In the current study poor social support was predictive of alcohol use disorder (AOR = 1.95, 95 CI: 1.098, 3.495). The finding of this study was in line with studies carried out in Sweden [28], and previous Ethiopian studies [22, 29, 30]. The possible reason might be due to lack of experience in social relationships, social and psychological support from their neighborhood and relatives can lead to using alcohol.
Our study also identified male gender had a statistically significant positive correlation with alcohol use disorder (AOR = 4.34, 95 CI; 2.800, 6.743). This finding is supported by studies done in India [44], Brazil [14, 15], and other parts of Ethiopia [22, 32]. Heavy drinking is mostly occurred in men compared with women and biological differences among the two genders might be contributing to the discrepancy. Not only biological factors, but females are also less likely to involve in public places drinking due to cultural influence. So, it could be less likely to have alcohol use disorder [19, 48].

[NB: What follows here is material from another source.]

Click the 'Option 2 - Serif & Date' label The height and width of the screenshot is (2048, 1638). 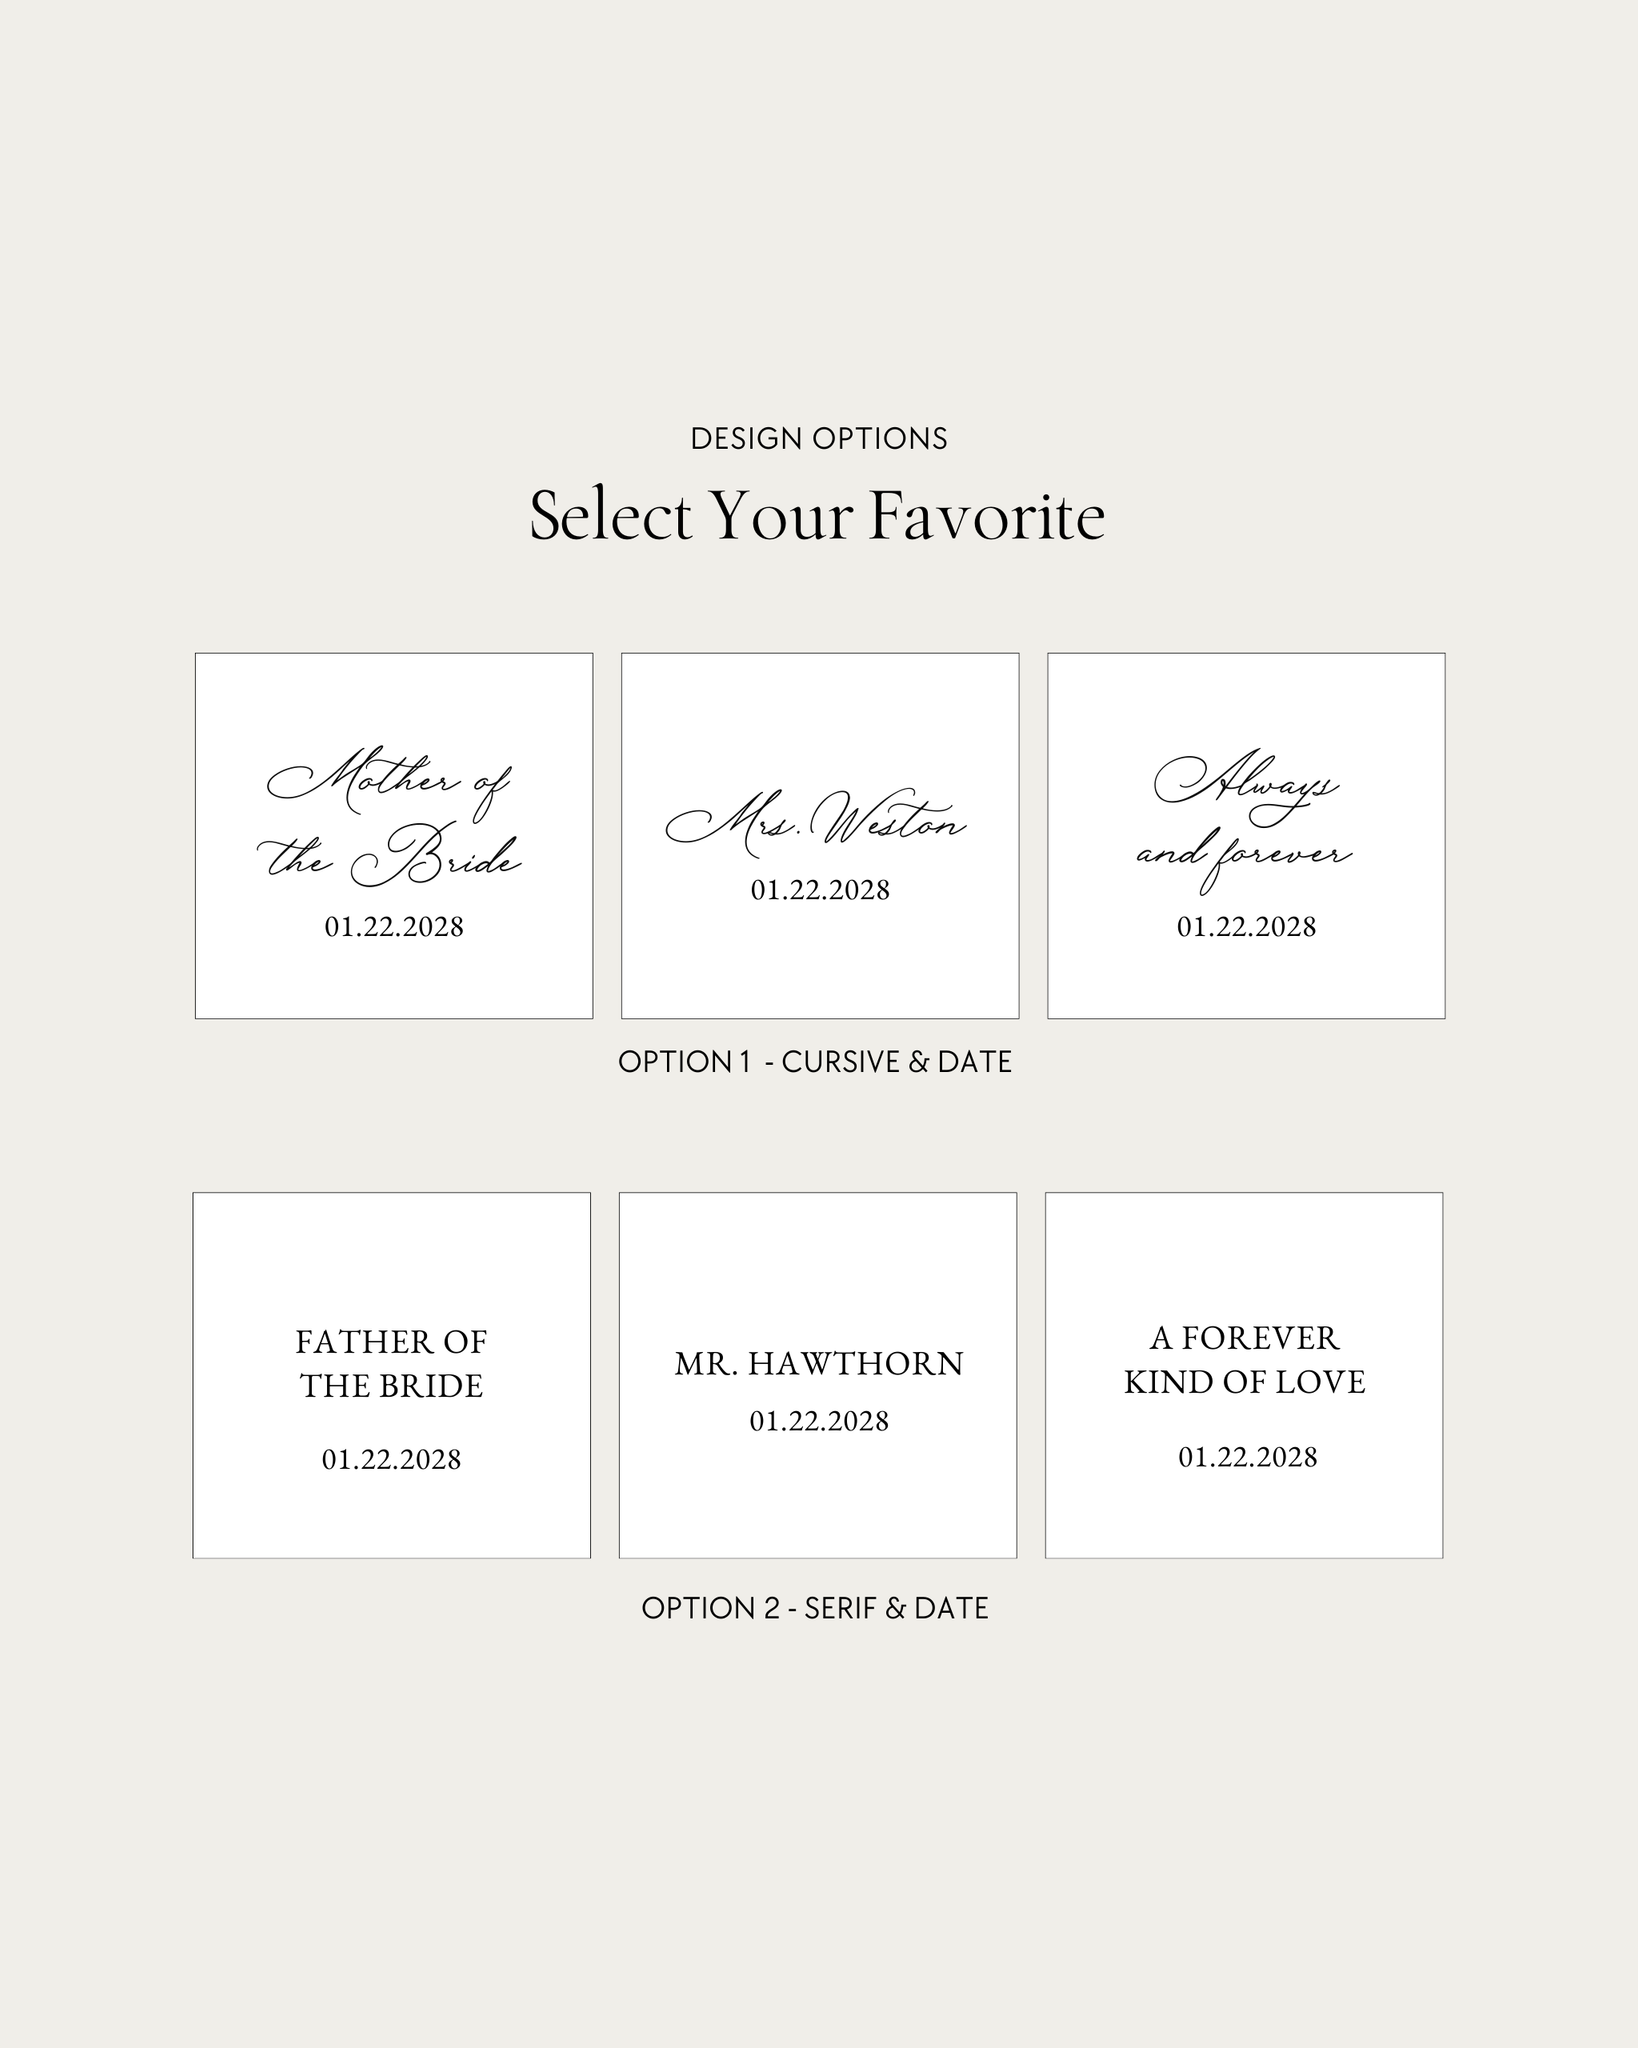pyautogui.click(x=815, y=1608)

In our study, alcohol use disorder was found to be significantly associated with comorbid depression (AOR = 1.81, 95 CI; 1.184, 2.778). The study is also in line with studies done in Nepal [18], Lebanon [23], India [26], Greek [24], and Uganda [49]. The possible reason might be subjects who had depressive symptoms might be using alcohol to relieve their symptoms [50, 51].
This study showed that alcohol use disorder was 2.85 times higher among respondents who had a high level of stress compared with those who had low level of stress (AOR = 2.85, 95 CI; 1.829, 4.469). The current finding was supported by a study carried out in the UK [52], Korea [53], Greek [24], Lebanon [23], Having someone high level of stress can lead to drinking as a coping mechanism of stress [53].
Finally, we found also an association between current cigarette smoking and alcohol use disorder (AOR = 3.06, 95 CI; 1.764, 5.307). The finding of this study was similar to studies conducted in Nepal [18], Brazil [14], Nigeria [19], India [26], Greek [24], and other parts of Ethiopia [22, 30, 32, 54]. The possible reason might be the two substances share a rewarding effect in the activation of the mesolimbic pathway [55].
Limitations of the study
This study was a cross-sectional study we tried to assess different factors that may predict alcohol use disorder. However, the temporal relationship cannot be concluded by this study design. In addition, recall bias might be also the other limitation of this study. Although the alcohol use disorder identification test (AUDIT) was not validated in the general population of Ethiopia. Despite these limitations, this study had strengths, including many factors that were not addressed in previous Ethiopian studies.
Conclusion
Alcohol use disorder in south Gondar zone adult residents was found to be high. Comorbid depression, male gender, perceived high level of stress, poor social support, social phobia, and cigarette smoking were significantly associated with alcohol use disorder. Therefore, the researchers recommend regular screening of alcohol use disorder by trained health professionals at the community level and the referral linkage with mental health services should be strengthened.
Supporting information
Acknowledgments
We would like to acknowledge data collectors and study participants. We would like also to thank Debre Tabor University for ethical clearance.
Abbreviations
- AUDIT
alcohol use disorder identification test
- DALYs
Disability Adjusted Life Years
- PHQ
Patient Health Questionnaire
- SPI
Social phobia inventory scale
- OSS-3
Oslo-3 Social Support Scale
- AUD
alcohol use disorder
- PSS
perceived stress scale
Data Availability
All relevant data are within the paper.
Funding Statement
The authors received no specific funding for this work.